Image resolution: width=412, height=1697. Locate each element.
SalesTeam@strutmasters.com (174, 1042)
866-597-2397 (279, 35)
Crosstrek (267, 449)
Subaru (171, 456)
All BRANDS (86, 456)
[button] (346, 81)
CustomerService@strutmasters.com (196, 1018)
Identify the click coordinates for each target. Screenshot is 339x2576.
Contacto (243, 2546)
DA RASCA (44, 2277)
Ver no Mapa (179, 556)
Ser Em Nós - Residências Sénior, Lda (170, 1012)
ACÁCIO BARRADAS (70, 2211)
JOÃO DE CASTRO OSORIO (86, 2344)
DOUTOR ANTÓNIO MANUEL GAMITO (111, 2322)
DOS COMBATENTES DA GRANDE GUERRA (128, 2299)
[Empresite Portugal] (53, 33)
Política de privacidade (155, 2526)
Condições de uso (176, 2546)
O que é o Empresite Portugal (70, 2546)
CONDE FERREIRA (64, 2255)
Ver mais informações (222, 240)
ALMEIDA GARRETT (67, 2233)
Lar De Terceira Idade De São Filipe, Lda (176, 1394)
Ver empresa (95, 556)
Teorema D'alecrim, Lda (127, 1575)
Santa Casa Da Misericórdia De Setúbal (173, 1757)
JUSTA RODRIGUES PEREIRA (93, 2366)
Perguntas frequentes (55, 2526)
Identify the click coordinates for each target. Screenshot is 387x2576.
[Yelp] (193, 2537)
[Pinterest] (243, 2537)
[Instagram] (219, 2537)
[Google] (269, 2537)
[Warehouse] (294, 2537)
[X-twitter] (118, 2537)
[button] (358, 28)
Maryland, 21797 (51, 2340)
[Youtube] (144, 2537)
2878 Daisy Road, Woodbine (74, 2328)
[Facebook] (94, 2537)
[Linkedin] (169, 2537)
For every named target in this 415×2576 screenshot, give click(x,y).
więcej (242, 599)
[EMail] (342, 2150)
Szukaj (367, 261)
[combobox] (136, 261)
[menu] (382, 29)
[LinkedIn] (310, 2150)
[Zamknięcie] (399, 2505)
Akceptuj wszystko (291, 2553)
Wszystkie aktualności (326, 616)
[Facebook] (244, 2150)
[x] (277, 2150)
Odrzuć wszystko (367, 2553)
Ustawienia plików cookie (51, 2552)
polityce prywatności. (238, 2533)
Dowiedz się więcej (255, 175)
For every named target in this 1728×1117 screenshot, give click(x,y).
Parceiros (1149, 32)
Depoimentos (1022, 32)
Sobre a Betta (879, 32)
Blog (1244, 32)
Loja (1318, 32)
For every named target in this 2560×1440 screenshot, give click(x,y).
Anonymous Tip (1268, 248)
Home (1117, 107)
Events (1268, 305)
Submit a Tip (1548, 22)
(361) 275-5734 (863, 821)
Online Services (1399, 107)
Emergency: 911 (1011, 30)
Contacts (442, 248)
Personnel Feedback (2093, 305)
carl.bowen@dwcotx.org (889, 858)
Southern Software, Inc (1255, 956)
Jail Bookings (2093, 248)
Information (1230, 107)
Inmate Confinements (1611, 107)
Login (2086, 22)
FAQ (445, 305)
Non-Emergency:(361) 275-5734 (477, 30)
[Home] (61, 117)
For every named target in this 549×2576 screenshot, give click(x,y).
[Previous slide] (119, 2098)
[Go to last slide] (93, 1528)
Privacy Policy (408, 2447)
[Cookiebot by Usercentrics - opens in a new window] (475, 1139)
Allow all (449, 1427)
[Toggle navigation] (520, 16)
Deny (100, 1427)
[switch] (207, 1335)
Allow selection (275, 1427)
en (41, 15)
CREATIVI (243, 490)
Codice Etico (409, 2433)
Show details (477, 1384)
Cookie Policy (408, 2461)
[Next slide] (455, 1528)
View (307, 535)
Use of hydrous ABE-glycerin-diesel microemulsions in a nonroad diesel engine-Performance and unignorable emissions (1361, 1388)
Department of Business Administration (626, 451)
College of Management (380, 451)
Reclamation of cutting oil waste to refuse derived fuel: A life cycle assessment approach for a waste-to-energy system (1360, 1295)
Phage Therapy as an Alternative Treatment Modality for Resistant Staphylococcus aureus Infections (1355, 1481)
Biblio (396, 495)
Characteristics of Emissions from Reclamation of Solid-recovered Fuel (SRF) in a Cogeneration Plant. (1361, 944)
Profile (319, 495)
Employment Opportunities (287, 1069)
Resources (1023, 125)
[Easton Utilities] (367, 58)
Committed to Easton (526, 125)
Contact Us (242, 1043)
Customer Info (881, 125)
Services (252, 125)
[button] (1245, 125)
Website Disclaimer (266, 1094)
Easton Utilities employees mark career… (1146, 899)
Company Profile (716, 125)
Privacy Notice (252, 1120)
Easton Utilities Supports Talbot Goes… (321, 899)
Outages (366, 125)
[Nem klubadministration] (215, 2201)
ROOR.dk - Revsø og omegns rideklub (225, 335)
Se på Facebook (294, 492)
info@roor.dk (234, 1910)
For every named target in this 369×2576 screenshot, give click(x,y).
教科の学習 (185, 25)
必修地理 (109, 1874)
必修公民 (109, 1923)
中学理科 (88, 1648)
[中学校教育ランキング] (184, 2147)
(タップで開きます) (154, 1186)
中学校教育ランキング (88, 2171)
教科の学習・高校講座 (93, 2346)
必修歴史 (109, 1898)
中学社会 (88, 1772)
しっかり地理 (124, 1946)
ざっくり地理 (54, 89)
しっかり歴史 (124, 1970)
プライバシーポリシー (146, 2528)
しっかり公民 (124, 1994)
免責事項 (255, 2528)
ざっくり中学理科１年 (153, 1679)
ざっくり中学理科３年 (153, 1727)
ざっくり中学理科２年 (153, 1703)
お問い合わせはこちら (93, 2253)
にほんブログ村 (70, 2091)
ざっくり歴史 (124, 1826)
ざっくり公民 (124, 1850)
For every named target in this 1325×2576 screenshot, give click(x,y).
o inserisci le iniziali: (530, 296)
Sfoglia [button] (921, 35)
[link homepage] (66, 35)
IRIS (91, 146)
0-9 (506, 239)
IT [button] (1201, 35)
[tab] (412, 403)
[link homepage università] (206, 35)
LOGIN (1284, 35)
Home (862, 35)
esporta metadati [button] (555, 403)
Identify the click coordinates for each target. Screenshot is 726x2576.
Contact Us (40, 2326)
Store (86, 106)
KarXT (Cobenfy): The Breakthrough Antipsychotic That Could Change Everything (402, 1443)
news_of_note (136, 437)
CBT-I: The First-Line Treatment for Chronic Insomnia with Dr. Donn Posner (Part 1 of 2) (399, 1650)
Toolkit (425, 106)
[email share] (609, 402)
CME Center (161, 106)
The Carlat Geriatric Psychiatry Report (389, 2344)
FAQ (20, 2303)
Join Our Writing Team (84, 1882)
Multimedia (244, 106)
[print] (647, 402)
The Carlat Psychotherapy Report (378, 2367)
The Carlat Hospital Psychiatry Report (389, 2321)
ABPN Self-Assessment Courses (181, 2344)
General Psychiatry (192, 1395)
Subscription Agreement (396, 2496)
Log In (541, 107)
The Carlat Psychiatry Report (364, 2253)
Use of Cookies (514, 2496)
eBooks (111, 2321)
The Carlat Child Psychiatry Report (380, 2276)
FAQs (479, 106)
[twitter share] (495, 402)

### WHAT THE TASK ASKS:
Exactly as they appear, retype the lines from the start of the records through the line containing "DOUTOR ANTÓNIO MANUEL GAMITO (111, 2322)".

### SOLUTION BELOW:
Image resolution: width=412, height=1697. Locate each element.
SalesTeam@strutmasters.com (174, 1042)
866-597-2397 (279, 35)
Crosstrek (267, 449)
Subaru (171, 456)
All BRANDS (86, 456)
[button] (346, 81)
CustomerService@strutmasters.com (196, 1018)
Identify the click coordinates for each target. Screenshot is 339x2576.
Contacto (243, 2546)
DA RASCA (44, 2277)
Ver no Mapa (179, 556)
Ser Em Nós - Residências Sénior, Lda (170, 1012)
ACÁCIO BARRADAS (70, 2211)
JOÃO DE CASTRO OSORIO (86, 2344)
DOUTOR ANTÓNIO MANUEL GAMITO (111, 2322)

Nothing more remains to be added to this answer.